_Goal of the exercise_. Restrict the output to the lines below starting at the one that contains "Image resolution: width=1094, height=2576." and ending at the one that contains "부산과학기술협의회 (312, 2464)", and restate them word for word, both ends included.

_Source information_.
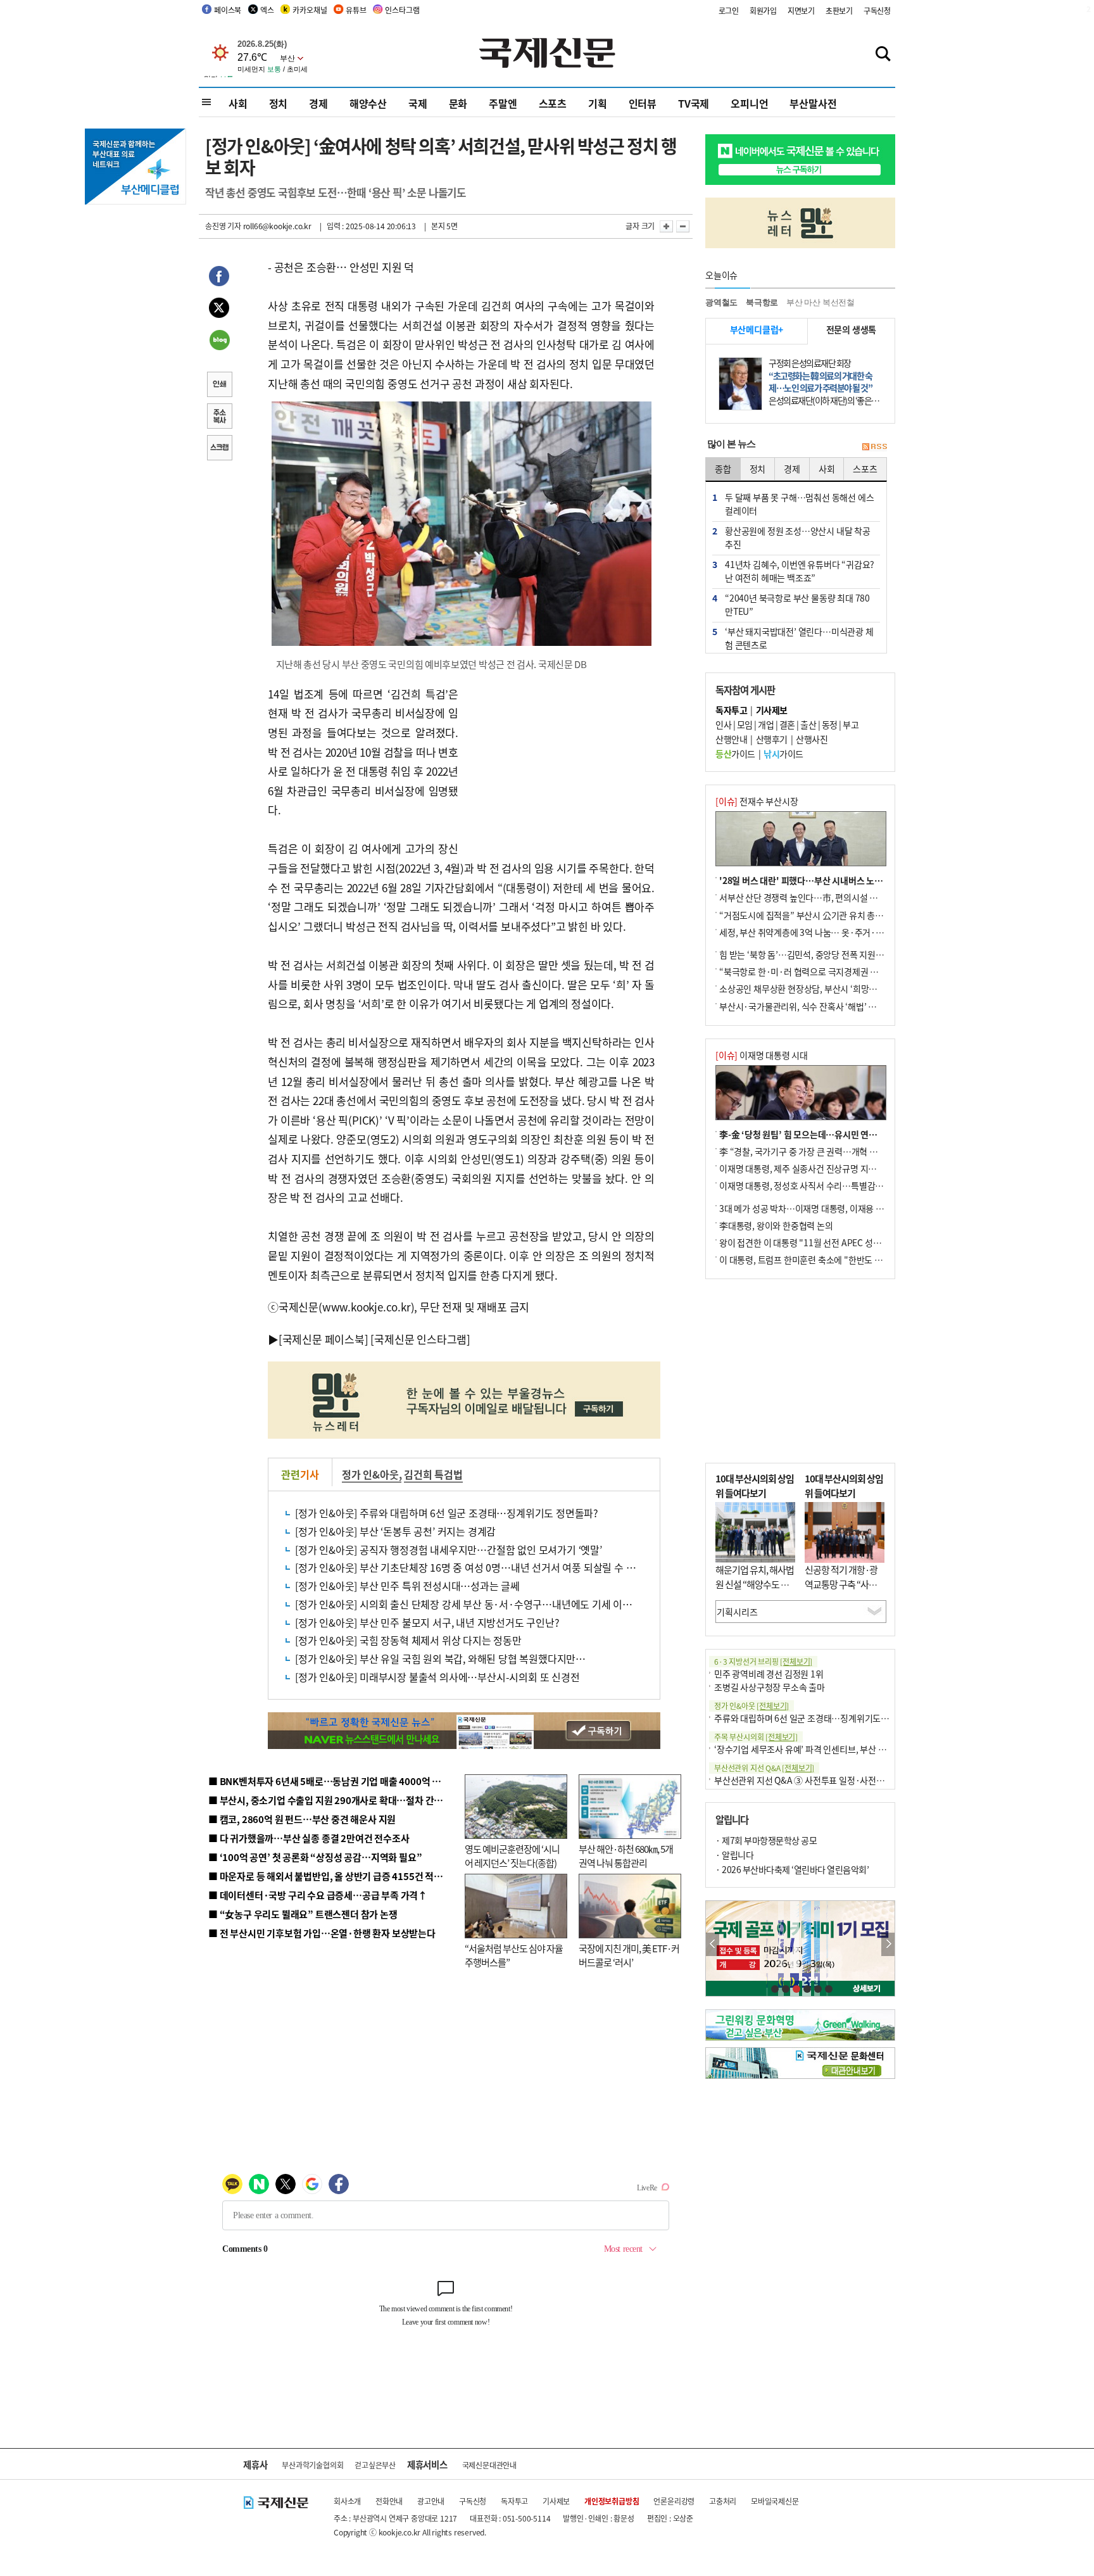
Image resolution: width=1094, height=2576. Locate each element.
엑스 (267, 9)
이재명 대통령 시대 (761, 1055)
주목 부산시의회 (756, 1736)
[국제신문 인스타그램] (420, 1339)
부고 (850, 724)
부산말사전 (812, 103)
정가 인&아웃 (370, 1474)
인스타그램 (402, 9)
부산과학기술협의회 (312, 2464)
==
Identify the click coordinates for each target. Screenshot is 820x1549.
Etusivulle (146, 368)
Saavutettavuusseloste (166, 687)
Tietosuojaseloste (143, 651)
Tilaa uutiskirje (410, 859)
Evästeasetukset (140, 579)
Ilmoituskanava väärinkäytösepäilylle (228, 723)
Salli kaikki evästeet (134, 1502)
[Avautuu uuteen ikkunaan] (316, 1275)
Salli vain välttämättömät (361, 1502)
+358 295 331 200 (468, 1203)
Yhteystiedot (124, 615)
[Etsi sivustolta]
* * *
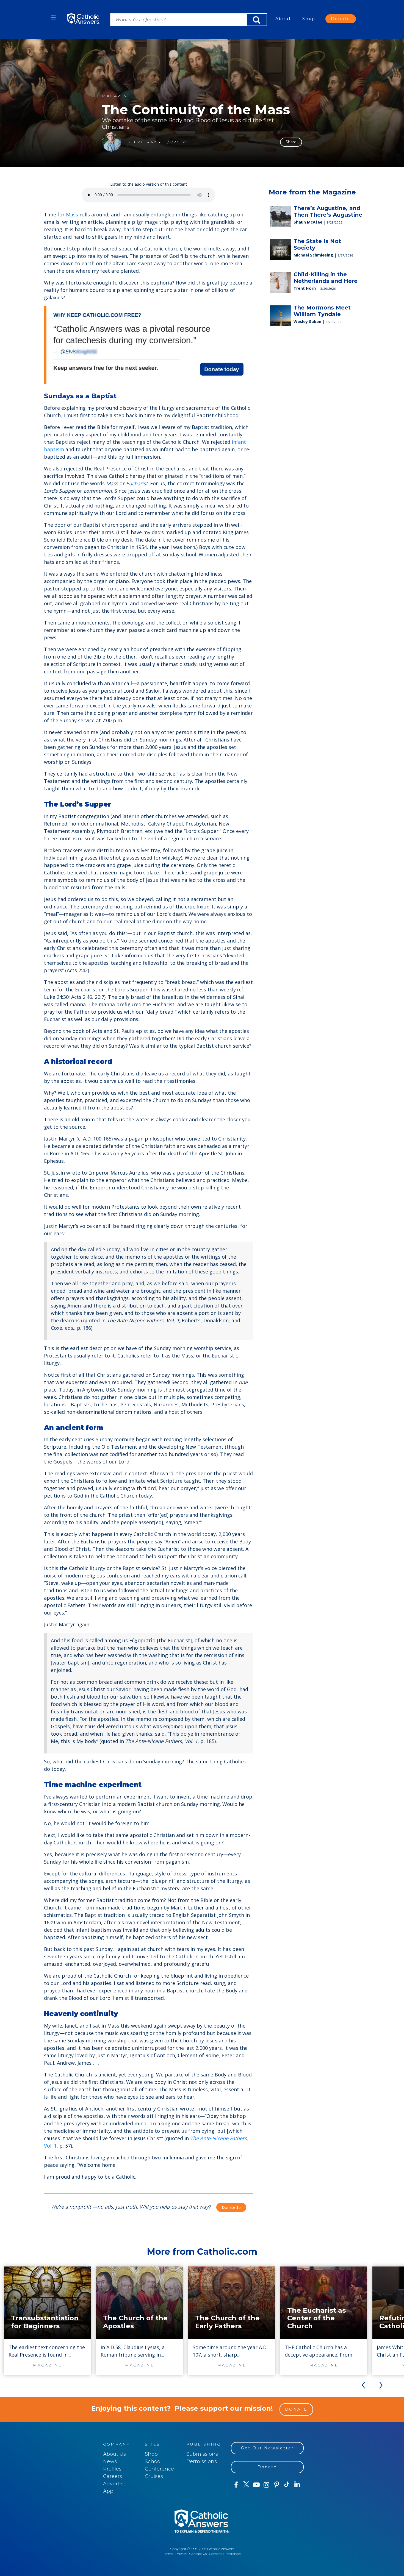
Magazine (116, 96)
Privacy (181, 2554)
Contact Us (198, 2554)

_Expected answer_.
Image resolution: width=1094, height=2576. Locate each element.
엑스 (267, 9)
이재명 대통령 시대 (761, 1055)
주목 부산시의회 (756, 1736)
[국제신문 인스타그램] (420, 1339)
부고 (850, 724)
부산말사전 (812, 103)
정가 인&아웃 (370, 1474)
인스타그램 (402, 9)
부산과학기술협의회 (312, 2464)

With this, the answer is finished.